**EXERCISE INSTRUCTIONS**
Continue the post below about Disney's new Disability Access Pass, starting after its last sentence.

**EXERCISE TEXT**
The blogosphere and Twitterverse is abuzz about the new changes that Disney made to their Guest Assistance Card (GAC) this week. Since we have annual passes to Disney, I went out just with Logan to check it out the day after the new Disability Access Pass (DAS) arrived. I took just Logan so we could hopefully get a handle on it before adding the littles to the mix. Boy am I ever so glad I did. This system is severely flawed. Let me give you the info on it.
Under the old system all we had to do was
- stop at Guest Relations
- explain Logan’s autism
- get a pass that allowed us to bypass the standard queues and go straight to the Fastpass line.
This meant that we didn’t need to jostle around with odoriferous people keeping Logan’s sensory issues at bay. It also allowed us to go later in the evening when it was cooler and the crowds were smaller. We had a great system where we could have the littles get a Fastpass for Thunder Mountain which Logan won’t ride then go ride some other rides while we waited. This allowed us to put the littles in the Thunder Mountain line while Logan and I went to ride Haunted Mansion eliminating the need to wait in the heat for them. It enabled everyone in our family to enjoy the parks. Another great perk of the GAC involved riding the ride more than once. Say Logan wanted to ride Living with the Land so we did. Then he wanted to immediately ride it again . We could do that without a problem. I personally have rode The Great Movie Ride repeatedly to keep him happy while it was raining. One of his sensory issues is that he doesn’t like wet clothes or shoes on his body. Walking through the rain is not an option. That can be a little difficult in Florida during rainy season. It was not a problem with the old program. We could ride again and hope the rain had let up in the meantime.
Under the new Disability Access Pass:
- Stop at Guest Relations
- Answer a host of questions about what your child is or is not capable of doing.
- Have your child’s picture taken and sign the new form stating that you certify there is a disability.
- Take the pass to a ride to attain a wait time based on the queue line to return minus 10 mins.
- Return at the allotted time or anytime thereafter to enter the Fastpass lane and ride the attraction
- You are now free to get another wait time as you can only have one at a time
- Repeat the waiting game again
Disney states that you are free to take in a show or stand in another line to ride while you wait. Find a shady spot. Whatever you choose. They also suggest you utilize their Fastpass or Fastpass+ system in addition to the DAS to help make waiting easier for your child. What they fail to mention is that most Fastpasses are gone by mid afternoon thereby making them ineffective for those families who go in the evening like us . In the Fastpass+ system , you can only get 3 Fastpasses per day for one park. If you’ve paid extra for park hopper tickets or have an annual pass like us which enables you to move from park to park then you are solely at the mercy of the DAS after you’ve used the Fastpasses in the first park.

**INFORMATION PROVIDED**
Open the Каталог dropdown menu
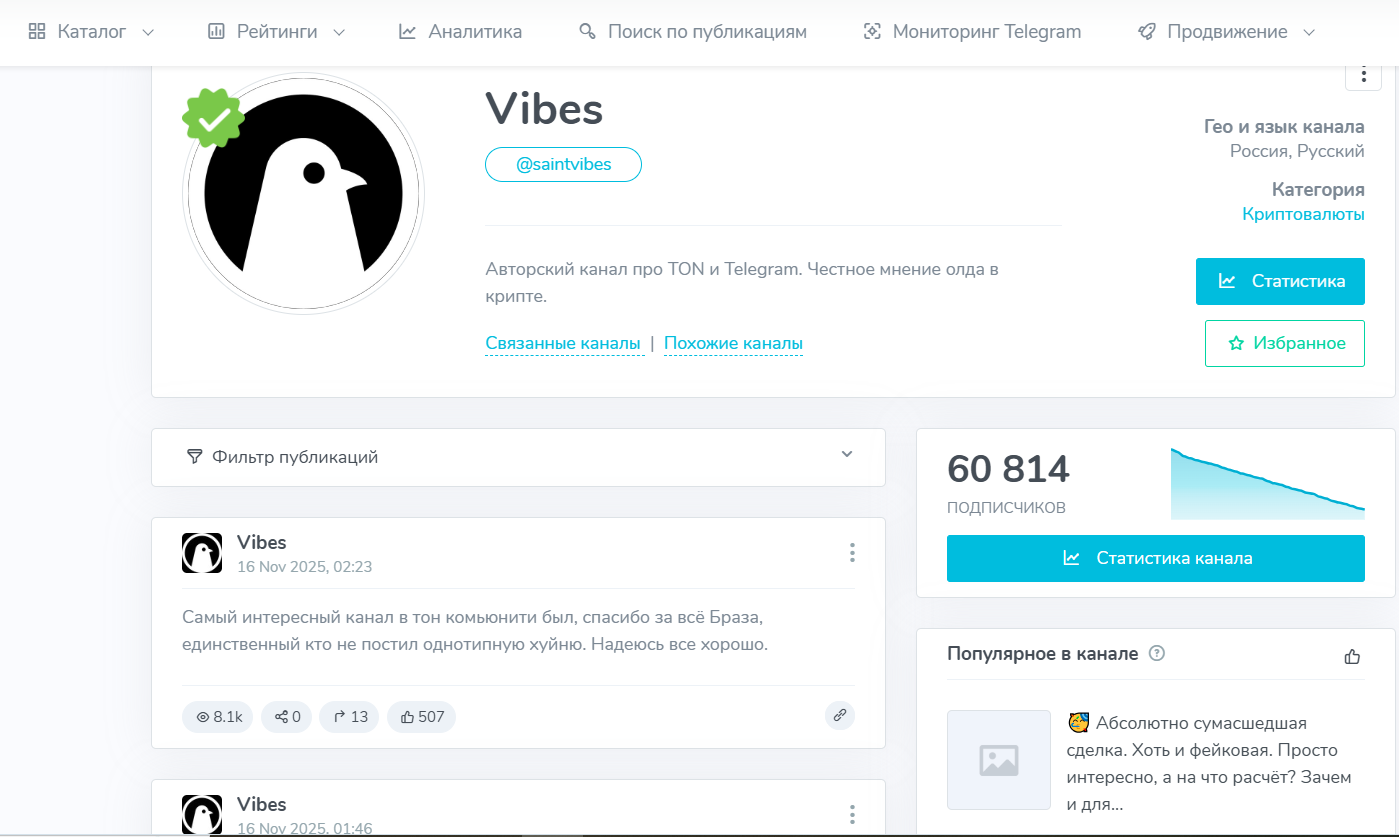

**EXERCISE RESPONSE**
Disney collaborated with Autism Speaks in an effort to make a system that would work for children with autism. That was their first mistake. Autism Speaks is more interested in research for a cure , proving that vaccines are safe and debunking the biomedical route. They do no research with families or even speak to families with children with autism. They have no basis for speaking for autism families yet they want to be the one that speaks for everyone. Therein lies the problem. You can’t help a major corporation enact a new policy affecting millions of people that you know nothing about in the first place. It’s quite apparent that whoever drafted this policy has never taken a child with autism out in public .
What’s wrong here is that waiting for something involves a higher executive function than most children with autism have. Don’t get me wrong. I’m not saying they are the village idiots. I am saying that their brains are wired differently and that is a function that takes dedicated work to improve. Autism Speaks should know that. They should have been adamant in telling Disney that there needed to be a plan in place that allowed them access without waiting for every ride. Have you ever tried telling a non verbal child with autism that he can’t ride his favorite ride yet? What are they going to do when the child has an ensuing meltdown? Call Security? What pray tell do they expect us to do while we wait for the time to ride? Most children with autism have hyper focus on one thing. That’s all they can think about. There is no transitioning from one thing to another with ease. I know thousands of parents who wish their child could transition easily. Autism Speaks failed autism families everywhere. That’s where Disney went wrong. They need to speak with an organization that actually interacts and knows children with autism . Not one that spends the majority of their time and resources on other things.
One other thing that Disney does not address are the thousands of people who are erroneously in wheelchairs or scooters that have the ability to wait in line. They are still able to access the mobility impaired line which brings them to the front of the line for every ride. There are far more people abusing that than there ever were abusing the GAC. I’ll address that in my post about our experience that not magical day.